There are two classes of molecules that can be used in a cytotoxicity bioassay. The first class are the vital dyes such as trypan blue or fluorescent DNA binding dyes – these cannot normally enter viable cells, but they can pass through compromised cell membranes. The second class are cellular markers which leak out of a compromised cell. These can either be artificially introduced or can be naturally existing molecules such as enzymes.
It is vital to know how many cells are alive or dead both during and after the experiment. In addition, measuring the number of accumulated dead cells throughout the experiment is also useful, as well as distinguishing between cytotoxicity and growth arrest. Estimating the number of dead cells that have accumulated can be more sensitive than measuring the decrease in a marker.
Cytotoxicity and Chemotherapy
One field that cytotoxicity measurement plays a part in is cancer research and chemotherapy drugs. It is vital to know both the cytotoxic effects of a drug on a cancerous cell and any unintended effects upon healthy, normal cells. For example, some drugs used in chemotherapy are teratogenic, causing functional and physical defects in fetuses or embryos.
Chemotherapy can be given with the intent to cure or prolong life and can also be used to palliate symptoms. Chemotherapy is increasingly being used in conjunction with radiotherapy and surgery. This can be either to reduce the size of the tumor or as adjuvant treatment. All cytotoxic drugs have side effects, and a balance must be struck between toxicity and benefit to the patient.
Combinations of drugs are used in some cancer treatments. These cocktails are typically more cytotoxic than single drugs but have the advantage of better treatment of the tumors and an increase in survivability for the patient. For some tumors, however, treatment with single drugs remains the best option.
There are different classes of cytotoxic drugs. Each has characteristic anti-tumor activity, toxicity, and sites of action. One key factor to consider before selecting a certain drug is the sites of metabolism and excretion as this may lead to enhanced toxicity due to impaired drug handling. Dosing is also important to avoid any adverse side effects that may occur.
Cytotoxicity and Nanoparticles
Nanotechnology is an exciting and recently developed field. Whilst the number of nanoparticles and nanomaterials and their applications has grown exponentially over the past few decades, research into their long-term effects upon the human body is relatively thin on the ground. This includes their potential for cytotoxicity. An increasing use for nanoparticles is in diagnostics and therapeutic tools.
Differing nanoparticle physicochemical properties can have unintended cytotoxic effects upon the body. It is not just their use in medicine that means their cytotoxic effects must be known. They are also found in the environment as an unintended consequence of industrial research and activity.
Nanoparticles can enter the body in several ways including ingestion, absorption, implantation, and injection. Once inside the body, their potentially cytotoxic effects include spontaneous adsorption of proteins, interaction with cell membranes, DNA, lipids, and proteins. These can elicit various bioeffects such as apoptosis, cell membrane disruption, inflammation, and oxidative stress. Knowledge of the degree to which they are cytotoxic is vital as they become more commonly used in every industry.
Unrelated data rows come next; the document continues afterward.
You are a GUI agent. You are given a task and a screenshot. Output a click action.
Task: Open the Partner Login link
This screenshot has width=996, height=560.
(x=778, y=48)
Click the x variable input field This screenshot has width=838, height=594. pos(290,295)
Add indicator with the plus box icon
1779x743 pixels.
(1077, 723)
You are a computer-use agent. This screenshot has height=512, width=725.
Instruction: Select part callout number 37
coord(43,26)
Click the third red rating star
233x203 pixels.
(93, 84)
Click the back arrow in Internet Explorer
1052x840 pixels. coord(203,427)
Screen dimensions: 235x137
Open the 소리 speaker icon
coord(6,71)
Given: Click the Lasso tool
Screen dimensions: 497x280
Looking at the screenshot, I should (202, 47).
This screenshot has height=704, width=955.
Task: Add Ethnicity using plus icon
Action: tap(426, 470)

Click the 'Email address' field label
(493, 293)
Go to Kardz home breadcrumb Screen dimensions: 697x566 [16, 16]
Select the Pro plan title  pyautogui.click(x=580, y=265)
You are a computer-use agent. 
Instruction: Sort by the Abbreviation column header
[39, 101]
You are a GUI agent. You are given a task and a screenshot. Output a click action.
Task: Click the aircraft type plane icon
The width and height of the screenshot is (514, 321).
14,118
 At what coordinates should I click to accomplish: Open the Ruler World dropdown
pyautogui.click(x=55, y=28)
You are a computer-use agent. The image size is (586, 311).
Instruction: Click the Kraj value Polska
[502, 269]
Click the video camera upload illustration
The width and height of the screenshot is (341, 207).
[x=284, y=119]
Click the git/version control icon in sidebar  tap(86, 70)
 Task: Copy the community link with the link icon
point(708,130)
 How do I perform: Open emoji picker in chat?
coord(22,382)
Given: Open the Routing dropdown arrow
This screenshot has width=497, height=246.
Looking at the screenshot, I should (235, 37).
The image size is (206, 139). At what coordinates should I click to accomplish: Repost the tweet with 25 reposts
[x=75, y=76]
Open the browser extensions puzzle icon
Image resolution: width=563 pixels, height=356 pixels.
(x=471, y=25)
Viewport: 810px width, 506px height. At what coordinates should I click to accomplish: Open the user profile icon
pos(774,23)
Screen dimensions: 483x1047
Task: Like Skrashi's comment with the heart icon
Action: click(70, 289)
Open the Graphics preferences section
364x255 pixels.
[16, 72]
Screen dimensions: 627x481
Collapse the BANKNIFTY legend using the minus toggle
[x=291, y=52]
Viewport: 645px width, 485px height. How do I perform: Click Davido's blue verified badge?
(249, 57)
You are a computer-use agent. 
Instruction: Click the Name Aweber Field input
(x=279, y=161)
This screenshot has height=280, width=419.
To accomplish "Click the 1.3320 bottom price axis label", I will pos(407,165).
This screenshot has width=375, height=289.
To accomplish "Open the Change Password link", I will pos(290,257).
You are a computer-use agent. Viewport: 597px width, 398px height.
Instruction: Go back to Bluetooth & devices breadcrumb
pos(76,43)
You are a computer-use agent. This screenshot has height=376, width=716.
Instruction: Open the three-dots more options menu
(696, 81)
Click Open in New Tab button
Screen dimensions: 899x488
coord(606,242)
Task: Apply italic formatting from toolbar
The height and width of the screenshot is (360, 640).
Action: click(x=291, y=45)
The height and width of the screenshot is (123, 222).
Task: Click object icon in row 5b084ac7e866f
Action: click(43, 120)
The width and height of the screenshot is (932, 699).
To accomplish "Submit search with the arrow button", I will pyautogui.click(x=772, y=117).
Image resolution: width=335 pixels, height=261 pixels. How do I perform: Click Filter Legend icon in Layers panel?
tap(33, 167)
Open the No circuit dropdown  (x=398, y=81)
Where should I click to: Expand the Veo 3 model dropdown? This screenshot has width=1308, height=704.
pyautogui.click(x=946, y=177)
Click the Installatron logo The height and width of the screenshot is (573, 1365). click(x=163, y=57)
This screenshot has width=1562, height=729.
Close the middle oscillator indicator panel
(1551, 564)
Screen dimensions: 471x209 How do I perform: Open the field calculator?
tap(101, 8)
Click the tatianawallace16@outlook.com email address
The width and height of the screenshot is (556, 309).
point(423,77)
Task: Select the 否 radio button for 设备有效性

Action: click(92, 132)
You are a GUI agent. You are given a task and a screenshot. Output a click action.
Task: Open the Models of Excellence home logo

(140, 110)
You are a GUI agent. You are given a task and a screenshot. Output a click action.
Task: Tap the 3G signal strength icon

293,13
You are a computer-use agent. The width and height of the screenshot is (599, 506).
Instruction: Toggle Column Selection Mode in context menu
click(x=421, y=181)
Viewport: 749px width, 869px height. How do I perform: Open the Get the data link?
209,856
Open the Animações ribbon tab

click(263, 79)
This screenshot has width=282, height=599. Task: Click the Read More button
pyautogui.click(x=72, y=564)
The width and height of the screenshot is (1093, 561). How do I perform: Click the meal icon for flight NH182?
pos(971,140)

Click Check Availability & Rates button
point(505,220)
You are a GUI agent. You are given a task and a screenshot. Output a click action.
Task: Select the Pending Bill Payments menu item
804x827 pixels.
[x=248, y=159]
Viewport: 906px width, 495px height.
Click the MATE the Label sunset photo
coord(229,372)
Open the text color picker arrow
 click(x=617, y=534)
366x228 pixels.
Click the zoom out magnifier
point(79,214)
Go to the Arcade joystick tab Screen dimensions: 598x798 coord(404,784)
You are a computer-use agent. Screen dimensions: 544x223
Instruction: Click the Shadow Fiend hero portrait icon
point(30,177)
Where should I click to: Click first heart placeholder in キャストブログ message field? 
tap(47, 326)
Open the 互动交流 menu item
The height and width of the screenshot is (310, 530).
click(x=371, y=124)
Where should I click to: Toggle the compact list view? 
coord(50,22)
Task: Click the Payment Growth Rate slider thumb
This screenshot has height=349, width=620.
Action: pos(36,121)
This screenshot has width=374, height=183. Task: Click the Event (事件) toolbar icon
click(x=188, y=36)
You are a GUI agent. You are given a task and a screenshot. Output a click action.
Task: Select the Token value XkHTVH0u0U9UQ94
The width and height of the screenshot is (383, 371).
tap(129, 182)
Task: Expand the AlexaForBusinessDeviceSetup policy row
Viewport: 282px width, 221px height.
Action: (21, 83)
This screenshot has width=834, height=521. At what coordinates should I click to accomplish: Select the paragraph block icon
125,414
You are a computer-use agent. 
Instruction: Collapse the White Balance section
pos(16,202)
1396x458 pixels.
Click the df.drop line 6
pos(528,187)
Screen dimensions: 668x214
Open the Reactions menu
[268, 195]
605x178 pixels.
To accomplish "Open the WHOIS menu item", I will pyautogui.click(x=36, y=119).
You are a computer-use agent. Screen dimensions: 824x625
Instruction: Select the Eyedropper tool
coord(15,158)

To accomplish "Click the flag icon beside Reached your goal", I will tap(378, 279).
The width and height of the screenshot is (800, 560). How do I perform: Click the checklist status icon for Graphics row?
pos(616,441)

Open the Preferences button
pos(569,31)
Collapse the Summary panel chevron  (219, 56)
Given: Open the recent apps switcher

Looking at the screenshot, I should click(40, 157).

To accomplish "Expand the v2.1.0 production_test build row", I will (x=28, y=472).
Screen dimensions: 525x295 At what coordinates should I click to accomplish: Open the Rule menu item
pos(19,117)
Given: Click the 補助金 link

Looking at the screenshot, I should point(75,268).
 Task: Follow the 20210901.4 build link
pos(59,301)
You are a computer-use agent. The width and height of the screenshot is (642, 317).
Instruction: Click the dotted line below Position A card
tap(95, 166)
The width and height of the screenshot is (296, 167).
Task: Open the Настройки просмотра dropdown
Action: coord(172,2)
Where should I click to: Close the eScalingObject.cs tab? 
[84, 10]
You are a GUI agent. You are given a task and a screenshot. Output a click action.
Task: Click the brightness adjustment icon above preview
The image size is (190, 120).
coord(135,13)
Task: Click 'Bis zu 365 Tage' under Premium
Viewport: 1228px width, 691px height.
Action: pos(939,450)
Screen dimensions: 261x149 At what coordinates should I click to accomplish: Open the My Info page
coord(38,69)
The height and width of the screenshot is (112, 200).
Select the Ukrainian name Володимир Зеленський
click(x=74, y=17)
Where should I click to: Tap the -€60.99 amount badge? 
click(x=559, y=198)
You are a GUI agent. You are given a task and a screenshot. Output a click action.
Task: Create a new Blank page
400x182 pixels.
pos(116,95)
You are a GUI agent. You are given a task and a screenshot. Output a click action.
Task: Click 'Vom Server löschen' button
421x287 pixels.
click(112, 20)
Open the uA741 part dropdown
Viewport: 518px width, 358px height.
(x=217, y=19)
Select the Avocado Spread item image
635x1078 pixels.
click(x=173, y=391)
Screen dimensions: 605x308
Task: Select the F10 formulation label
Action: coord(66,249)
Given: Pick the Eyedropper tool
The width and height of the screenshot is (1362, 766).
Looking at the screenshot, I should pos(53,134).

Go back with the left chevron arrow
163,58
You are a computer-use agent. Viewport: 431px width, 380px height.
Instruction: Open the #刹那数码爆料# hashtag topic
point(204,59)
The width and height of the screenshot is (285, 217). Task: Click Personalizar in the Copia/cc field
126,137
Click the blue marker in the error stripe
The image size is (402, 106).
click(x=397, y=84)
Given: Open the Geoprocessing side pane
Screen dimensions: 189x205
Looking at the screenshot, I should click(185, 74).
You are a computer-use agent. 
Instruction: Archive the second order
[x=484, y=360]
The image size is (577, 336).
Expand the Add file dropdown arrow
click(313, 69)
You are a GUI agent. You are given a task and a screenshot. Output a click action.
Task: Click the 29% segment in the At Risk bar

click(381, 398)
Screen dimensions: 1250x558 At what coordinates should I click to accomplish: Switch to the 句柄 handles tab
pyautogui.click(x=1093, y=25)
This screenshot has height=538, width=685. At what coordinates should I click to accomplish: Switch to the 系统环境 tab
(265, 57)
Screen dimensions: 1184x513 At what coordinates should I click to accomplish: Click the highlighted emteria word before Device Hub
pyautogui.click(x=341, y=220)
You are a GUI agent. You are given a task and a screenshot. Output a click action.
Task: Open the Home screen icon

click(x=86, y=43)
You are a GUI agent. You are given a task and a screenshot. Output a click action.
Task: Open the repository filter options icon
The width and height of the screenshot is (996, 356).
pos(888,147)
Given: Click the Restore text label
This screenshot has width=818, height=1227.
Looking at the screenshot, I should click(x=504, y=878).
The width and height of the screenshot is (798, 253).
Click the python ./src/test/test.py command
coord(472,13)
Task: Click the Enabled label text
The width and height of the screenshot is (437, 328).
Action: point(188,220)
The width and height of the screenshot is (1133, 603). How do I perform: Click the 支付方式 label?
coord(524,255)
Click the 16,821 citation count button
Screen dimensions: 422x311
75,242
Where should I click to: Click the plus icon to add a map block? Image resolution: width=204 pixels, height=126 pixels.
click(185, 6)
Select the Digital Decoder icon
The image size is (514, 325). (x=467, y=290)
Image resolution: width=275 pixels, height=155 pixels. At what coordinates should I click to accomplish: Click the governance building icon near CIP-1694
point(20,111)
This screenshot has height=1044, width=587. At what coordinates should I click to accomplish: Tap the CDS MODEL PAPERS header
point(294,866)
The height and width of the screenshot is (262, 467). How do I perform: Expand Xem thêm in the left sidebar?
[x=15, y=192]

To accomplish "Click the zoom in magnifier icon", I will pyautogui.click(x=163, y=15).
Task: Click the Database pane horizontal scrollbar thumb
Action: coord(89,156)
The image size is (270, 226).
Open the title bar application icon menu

As the medical science industry progresses, substances such as industrial chemicals, drugs, and nanoparticles are constantly being released onto the market. All these materials and compounds have potentially unknown cytotoxic effects and the measurement of these is crucial to ensure that they are safe for human use. Cytotoxicity is a key factor in determining untoward side effects and making the world a safer place.